#### [What this task involves]
Locate the line bearing "Task: Click the" in the material below, then reproduce it and each following line up to and including the line bearing "1365x572 pixels.".

#### [Recorded data]
*-*-*

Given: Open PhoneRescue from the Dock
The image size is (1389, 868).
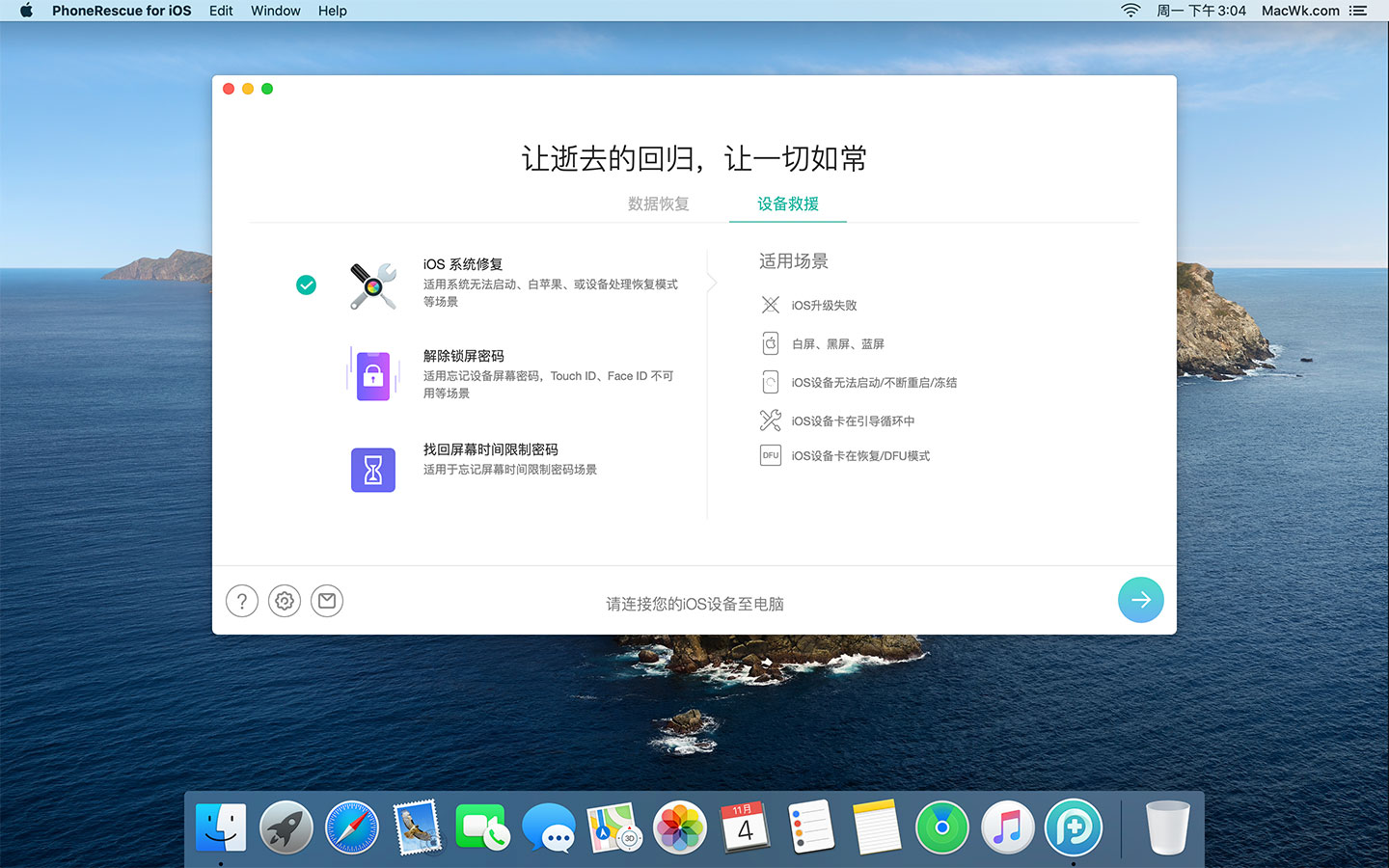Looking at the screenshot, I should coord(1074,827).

*-*-*

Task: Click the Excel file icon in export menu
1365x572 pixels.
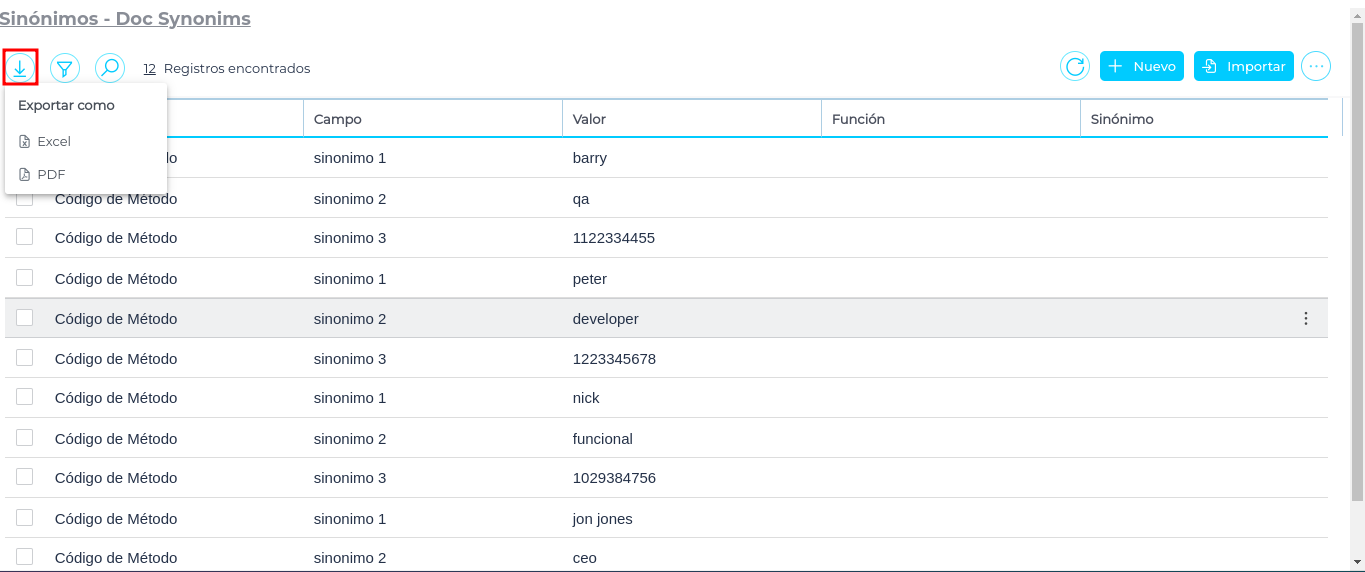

*-*-*

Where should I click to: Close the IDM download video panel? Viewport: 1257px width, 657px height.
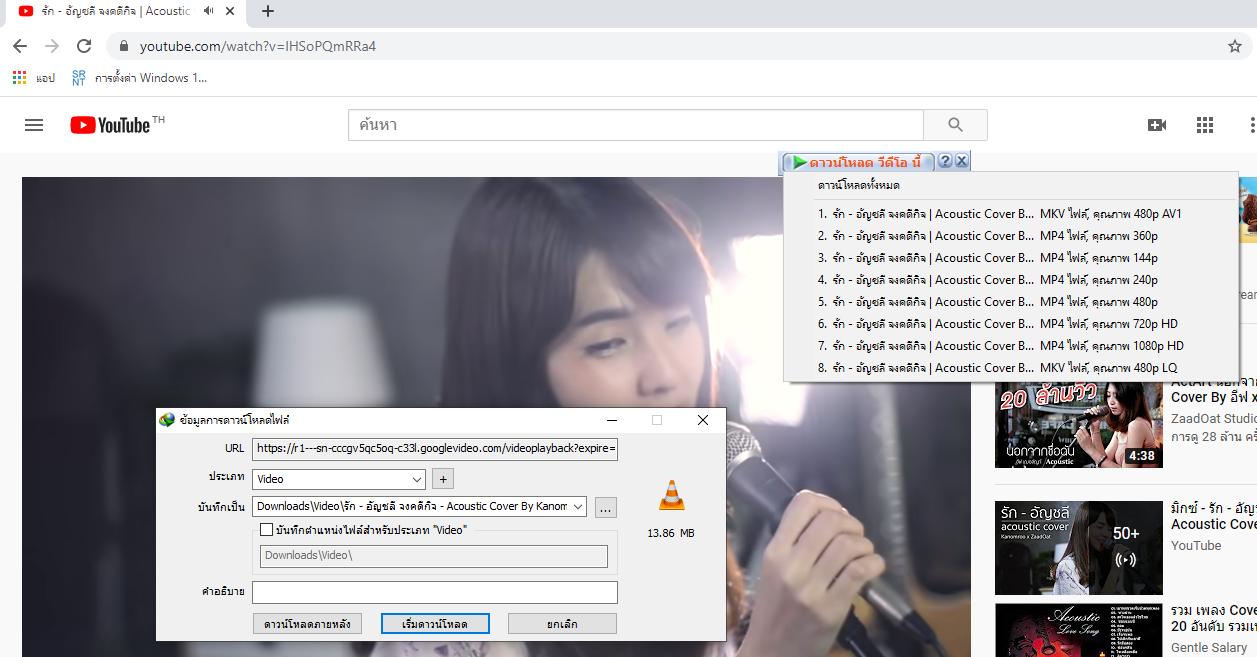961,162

*-*-*

#### [Answer space]
Task: Click the Excel file icon in export menu
1365x572 pixels.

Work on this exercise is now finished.